Thanks to the 210 people who took our survey, which asked you how concerned you were this winter, about ten areas on the Arizona Diamondbacks (the eight positions, plus starting and relief pitching). Having now got all the impending free-agents and option players out of the way, it’s time to start looking at these areas. We’ll be going up the list, from 10th to 1st place. I don’t think there’s any shock at the spot on the diamond where Diamondbacks’ fans are least concerned...
I was almost tempted to presume all the votes at the top end of the chart were trolling, and exclude them. But in the end, it didn’t matter in the slightest. The overall score here was only 2.14, which made first-base the area of greatest satisfaction, as we enter the off-season, by a full 1.9 points. 86% of all voters had it down as a three or less on their concern scale.
- Paul Goldschmidt: 150
- Daniel Descalso: 8
- Adam Rosales: 1
- Chris Herrmann: 1
- Christian Walker: 1
- Kristopher Negron: 1
- 3.3 bWAR above average at the position (2nd in MLB)
- .288/.397/.535 = .932 OPS, 35 HR, 124 RBI
2018 depth chart
- Paul Goldschmidt
- Daniel Descalso
- Christian Walker
- Kristopher Negron
The only significant question as we go into the winter appears to be, should we order scorecard with Goldschmidt’s name pre-printed on them? Y’know, just to save time? After another All-Star season, he looks set to be among the MVP contenders in the National League, and we expect njoy another season of arguably the most complete package in baseball. He is truly a five-tool player: to review, hitting for average; hitting for power; baserunning skills and speed; throwing ability; and fielding abilities. Have one nugget. Only two active 1B have more than 72 SB. One is Albert Pujols (110), who has been in the majors since 2001. Goldy arrived a decade later, and has seven more.
But there is a cloud on the horizon, in the shape of Goldschmidt’s contract. It seemed like forever, when he signed a five-year extension just before the start of the 2013 season.
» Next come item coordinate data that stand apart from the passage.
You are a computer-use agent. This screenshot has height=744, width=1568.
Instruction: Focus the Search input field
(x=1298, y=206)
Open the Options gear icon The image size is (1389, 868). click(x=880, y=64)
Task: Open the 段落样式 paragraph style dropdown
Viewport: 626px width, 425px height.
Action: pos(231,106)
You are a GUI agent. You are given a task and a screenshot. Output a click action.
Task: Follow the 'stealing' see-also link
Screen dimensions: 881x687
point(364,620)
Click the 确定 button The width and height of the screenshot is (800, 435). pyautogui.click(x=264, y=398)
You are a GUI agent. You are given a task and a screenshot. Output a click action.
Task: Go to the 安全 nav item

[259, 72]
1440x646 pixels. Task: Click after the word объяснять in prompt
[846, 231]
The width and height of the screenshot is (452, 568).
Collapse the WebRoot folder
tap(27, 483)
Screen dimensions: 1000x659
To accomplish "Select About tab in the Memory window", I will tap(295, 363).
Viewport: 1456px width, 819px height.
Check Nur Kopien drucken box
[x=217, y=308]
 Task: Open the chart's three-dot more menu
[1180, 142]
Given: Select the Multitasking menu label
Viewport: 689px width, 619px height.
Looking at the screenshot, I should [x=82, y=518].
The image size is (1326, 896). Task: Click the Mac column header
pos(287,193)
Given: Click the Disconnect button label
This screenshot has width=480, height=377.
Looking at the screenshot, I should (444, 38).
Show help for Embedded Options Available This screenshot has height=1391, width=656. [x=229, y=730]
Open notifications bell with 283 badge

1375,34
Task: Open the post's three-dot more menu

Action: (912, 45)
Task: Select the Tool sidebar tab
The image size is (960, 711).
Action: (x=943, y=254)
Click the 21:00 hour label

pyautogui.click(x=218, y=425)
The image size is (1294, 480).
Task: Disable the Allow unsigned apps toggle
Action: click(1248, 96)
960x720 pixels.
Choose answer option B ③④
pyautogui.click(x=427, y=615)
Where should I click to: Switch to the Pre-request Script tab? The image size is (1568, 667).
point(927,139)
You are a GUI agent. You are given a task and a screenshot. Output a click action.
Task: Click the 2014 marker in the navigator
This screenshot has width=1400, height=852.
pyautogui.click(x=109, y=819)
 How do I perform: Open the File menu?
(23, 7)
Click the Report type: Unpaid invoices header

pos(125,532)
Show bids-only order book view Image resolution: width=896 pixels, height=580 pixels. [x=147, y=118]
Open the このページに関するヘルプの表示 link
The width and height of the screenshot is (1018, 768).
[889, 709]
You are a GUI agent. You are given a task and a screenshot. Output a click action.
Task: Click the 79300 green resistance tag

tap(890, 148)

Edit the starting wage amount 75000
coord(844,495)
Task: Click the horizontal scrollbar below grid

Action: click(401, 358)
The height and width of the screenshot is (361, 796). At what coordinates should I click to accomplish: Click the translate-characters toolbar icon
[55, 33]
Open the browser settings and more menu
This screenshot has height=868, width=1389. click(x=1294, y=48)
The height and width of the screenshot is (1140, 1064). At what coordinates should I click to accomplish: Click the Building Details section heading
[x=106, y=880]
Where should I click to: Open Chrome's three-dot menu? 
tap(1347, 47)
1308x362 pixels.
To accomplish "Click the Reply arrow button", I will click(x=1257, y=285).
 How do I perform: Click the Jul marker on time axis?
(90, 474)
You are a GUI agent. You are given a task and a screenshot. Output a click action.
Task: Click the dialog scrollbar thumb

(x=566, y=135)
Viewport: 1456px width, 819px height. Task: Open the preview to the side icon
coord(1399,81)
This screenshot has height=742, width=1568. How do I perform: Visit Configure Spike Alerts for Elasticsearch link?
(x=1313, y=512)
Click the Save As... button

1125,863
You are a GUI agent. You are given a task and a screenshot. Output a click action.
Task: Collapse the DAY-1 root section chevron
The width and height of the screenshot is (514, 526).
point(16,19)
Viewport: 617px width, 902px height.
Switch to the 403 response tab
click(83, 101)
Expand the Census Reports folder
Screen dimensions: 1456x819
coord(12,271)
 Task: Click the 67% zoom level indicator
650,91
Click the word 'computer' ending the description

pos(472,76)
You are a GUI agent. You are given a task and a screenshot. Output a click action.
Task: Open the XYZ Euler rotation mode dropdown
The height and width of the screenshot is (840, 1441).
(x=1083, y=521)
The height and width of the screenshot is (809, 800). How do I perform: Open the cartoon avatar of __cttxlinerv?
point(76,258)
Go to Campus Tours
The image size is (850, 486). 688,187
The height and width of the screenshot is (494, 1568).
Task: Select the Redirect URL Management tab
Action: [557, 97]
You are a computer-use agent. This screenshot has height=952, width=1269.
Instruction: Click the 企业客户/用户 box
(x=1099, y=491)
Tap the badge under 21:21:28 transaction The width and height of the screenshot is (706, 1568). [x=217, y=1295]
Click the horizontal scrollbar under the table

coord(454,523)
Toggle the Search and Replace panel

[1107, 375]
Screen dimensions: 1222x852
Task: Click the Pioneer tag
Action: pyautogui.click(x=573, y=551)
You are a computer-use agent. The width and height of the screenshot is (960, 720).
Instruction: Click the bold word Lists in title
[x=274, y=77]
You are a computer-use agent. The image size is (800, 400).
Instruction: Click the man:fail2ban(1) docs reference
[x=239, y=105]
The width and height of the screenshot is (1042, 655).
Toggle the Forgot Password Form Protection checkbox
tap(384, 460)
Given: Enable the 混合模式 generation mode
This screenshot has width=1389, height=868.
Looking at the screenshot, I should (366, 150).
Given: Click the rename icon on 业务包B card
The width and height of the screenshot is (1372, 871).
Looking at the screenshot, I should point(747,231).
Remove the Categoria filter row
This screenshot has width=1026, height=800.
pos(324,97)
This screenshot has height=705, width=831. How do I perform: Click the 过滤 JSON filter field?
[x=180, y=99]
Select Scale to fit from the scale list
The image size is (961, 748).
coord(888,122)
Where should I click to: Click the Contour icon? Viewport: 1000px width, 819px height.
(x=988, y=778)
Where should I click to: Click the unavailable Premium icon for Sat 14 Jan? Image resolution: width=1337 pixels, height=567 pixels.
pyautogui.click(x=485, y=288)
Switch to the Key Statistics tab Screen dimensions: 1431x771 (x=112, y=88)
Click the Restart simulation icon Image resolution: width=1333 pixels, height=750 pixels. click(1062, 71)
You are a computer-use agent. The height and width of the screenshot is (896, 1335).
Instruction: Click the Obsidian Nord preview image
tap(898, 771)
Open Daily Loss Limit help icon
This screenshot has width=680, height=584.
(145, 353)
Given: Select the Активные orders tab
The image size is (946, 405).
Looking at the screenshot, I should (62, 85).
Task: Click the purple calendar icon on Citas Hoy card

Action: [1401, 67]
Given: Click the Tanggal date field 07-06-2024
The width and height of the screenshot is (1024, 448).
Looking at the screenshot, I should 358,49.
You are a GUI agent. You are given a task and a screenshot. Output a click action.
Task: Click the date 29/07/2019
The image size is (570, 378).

But next year is the last guaranteed year of that contract. Now, the team does have an option for 2019 (and at $14 million, it seems the very definition of a no-brainer). But the post-Goldschmidt future is inching closer, and the team will have to decide how it wants to handle it. It’s likely best to do so sooner, rather than later. I can hardly bring myself to type this, but the hard fact it, if no agreement can be reached, then his value in trade will get lower, the closer he goes to free-agency.
On that basis, I would certainly be looking to get talks on a contract extension started sooner, rather than later. The team should tread cautiously, because the last thing we want is to be stuck with a contract like the Pujols one in Anaheim. As a reminder: over the past two years, Albert has been worth -0.4 bWAR and been paid $51 million. But wait! There’s more! For he’s signed by the Angels for another four years at $114 million, plus a $10 million “personal services” contract after that. Great though Goldschmidt has unquestionably been, that won’t continue forever. He turns 32 just before the current deal is up: I’d say perhaps two or three more years?
I don’t know when the D-backs will want to start having that discussion. Since the original deal was signed, Goldschmidt reportedly changed agents in July last year, and is now with Casey Close at Excel Sports Management. If not quite Scott Boras (hello to J.D. Martinez’s brand new agent!), that’s the same company who got Clayton Kershaw his massive contract. So it’s unlikely any new deal will be as absurdly, wonderfully team friendly as this one has been. Since the extension was signed, Goldschmidt has been paid about $19.45 million - so, quite a bit less than one recent year of Pujols - and given the Diamondbacks a total of 31.0 bWAR.
As for 2017, the only question will hopefully i.e. good health permitting, be who gets to play 1B on the rare occasions Goldschmidt is forced to take a day off. This year, it was mostly Descalso, but I’d not be averse as an alternative to seeing some more of Christian Walker. The 26-year-old hit two home-runs in just 12 MLB at-bats for us, on top of 32 while batting .309 for the Aces. Even applying the Reno correction to his .980 OPS there would still result in a serviceable level of production. He would also have the potential to be a potent right-handed bat off the bench. But I’ll leave further discussion of him to Curtis when our player review series reaches Walker next Tuesday!